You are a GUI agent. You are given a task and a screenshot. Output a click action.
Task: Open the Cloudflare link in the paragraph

#####

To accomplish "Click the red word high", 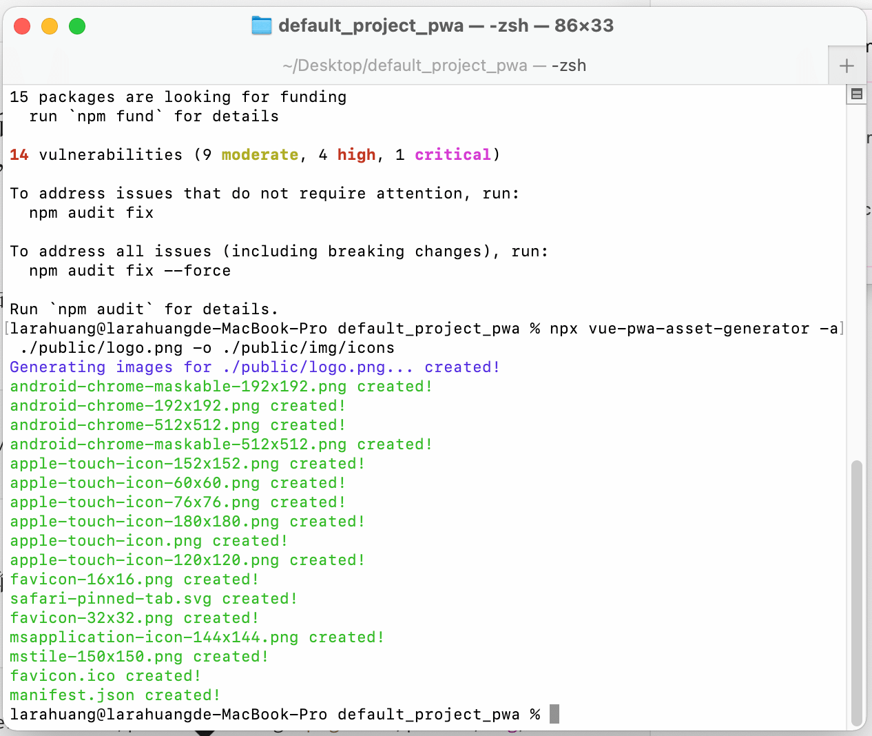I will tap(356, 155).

#####

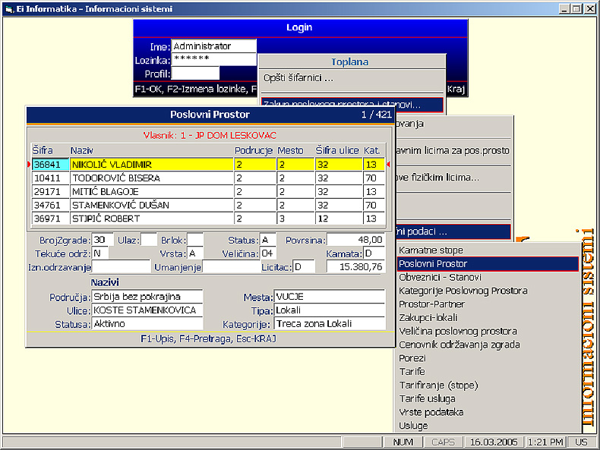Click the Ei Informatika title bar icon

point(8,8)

#####

■ **YOUR OBJECTIVE**
Set down the records from the line that contains "You are a GUI" through the line that contains "Task: Open the", unchanged.

■ **TASK RESPONSE**
You are a GUI agent. You are given a task and a screenshot. Output a click action.
Task: Open the Cloudflare link in the paragraph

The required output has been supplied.